Stored records
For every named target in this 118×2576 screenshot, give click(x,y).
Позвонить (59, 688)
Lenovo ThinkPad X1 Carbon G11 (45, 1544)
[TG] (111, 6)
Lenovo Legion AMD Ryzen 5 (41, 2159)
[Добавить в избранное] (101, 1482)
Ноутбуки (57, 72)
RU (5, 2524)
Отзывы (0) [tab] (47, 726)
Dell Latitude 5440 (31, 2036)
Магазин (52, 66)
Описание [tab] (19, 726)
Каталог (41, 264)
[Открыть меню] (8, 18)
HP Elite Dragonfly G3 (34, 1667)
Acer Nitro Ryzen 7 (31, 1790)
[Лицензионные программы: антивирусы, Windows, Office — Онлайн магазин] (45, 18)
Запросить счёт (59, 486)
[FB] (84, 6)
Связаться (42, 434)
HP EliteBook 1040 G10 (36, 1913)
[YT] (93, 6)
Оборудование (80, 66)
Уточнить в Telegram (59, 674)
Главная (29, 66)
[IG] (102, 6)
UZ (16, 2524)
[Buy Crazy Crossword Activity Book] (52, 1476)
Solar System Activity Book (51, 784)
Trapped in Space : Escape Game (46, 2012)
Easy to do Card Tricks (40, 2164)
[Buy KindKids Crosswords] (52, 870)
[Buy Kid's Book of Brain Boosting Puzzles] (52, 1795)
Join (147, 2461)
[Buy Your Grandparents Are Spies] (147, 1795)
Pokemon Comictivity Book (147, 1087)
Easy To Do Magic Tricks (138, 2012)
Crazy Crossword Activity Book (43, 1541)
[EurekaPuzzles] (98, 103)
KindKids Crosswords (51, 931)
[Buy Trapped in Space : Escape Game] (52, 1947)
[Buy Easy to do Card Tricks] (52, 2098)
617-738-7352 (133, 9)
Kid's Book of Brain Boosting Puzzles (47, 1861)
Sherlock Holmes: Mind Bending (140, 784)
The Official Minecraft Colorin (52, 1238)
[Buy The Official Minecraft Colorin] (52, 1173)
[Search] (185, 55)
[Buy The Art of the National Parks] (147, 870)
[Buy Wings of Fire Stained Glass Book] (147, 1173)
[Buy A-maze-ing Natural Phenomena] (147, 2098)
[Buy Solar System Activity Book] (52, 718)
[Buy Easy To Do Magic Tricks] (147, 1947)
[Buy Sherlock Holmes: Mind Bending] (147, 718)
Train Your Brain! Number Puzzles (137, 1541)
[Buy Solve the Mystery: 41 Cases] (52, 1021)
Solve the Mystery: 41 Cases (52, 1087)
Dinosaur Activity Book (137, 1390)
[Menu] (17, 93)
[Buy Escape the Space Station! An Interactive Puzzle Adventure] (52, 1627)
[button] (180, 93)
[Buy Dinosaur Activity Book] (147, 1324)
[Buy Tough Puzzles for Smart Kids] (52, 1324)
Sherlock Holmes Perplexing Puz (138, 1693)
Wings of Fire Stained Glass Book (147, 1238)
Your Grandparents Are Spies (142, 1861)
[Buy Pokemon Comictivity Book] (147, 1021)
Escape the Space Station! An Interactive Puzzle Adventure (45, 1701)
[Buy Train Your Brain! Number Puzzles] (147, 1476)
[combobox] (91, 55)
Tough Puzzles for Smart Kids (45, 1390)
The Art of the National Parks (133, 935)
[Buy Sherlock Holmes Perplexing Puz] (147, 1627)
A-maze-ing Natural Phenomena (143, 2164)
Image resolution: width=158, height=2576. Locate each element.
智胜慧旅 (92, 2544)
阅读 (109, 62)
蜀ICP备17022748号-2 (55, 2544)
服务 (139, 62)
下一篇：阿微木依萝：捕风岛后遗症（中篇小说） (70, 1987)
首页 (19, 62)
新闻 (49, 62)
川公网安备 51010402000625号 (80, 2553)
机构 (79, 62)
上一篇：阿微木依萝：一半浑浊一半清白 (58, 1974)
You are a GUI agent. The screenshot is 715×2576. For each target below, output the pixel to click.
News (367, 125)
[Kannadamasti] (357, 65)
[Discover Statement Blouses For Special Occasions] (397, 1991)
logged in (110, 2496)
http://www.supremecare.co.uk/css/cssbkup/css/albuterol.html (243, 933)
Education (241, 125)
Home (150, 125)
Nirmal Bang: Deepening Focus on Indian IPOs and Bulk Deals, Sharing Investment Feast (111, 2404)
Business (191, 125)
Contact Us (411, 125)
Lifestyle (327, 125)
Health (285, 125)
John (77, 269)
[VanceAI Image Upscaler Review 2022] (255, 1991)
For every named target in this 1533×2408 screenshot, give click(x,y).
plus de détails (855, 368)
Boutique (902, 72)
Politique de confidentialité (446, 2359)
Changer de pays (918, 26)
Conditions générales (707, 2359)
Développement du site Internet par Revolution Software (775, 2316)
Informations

### [Problem requirements]
Return, with no change at all, every line in the entries above from the line containing "[Buy Solar System Activity Book] (52, 718)" through the line containing "上一篇：阿微木依萝：一半浑浊一半清白 (58, 1974)".

### [Response box]
[Buy Solar System Activity Book] (52, 718)
[Buy Easy To Do Magic Tricks] (147, 1947)
[Buy Sherlock Holmes: Mind Bending] (147, 718)
Train Your Brain! Number Puzzles (137, 1541)
[Buy Solve the Mystery: 41 Cases] (52, 1021)
Solve the Mystery: 41 Cases (52, 1087)
Dinosaur Activity Book (137, 1390)
[Menu] (17, 93)
[Buy Escape the Space Station! An Interactive Puzzle Adventure] (52, 1627)
[button] (180, 93)
[Buy Dinosaur Activity Book] (147, 1324)
[Buy Tough Puzzles for Smart Kids] (52, 1324)
Sherlock Holmes Perplexing Puz (138, 1693)
Wings of Fire Stained Glass Book (147, 1238)
Your Grandparents Are Spies (142, 1861)
[Buy Pokemon Comictivity Book] (147, 1021)
Escape the Space Station! An Interactive Puzzle Adventure (45, 1701)
[Buy Train Your Brain! Number Puzzles] (147, 1476)
[combobox] (91, 55)
Tough Puzzles for Smart Kids (45, 1390)
The Art of the National Parks (133, 935)
[Buy Sherlock Holmes Perplexing Puz] (147, 1627)
A-maze-ing Natural Phenomena (143, 2164)
Image resolution: width=158, height=2576. Locate each element.
智胜慧旅 (92, 2544)
阅读 (109, 62)
蜀ICP备17022748号-2 (55, 2544)
服务 (139, 62)
下一篇：阿微木依萝：捕风岛后遗症（中篇小说） (70, 1987)
首页 (19, 62)
新闻 (49, 62)
川公网安备 51010402000625号 (80, 2553)
机构 (79, 62)
上一篇：阿微木依萝：一半浑浊一半清白 (58, 1974)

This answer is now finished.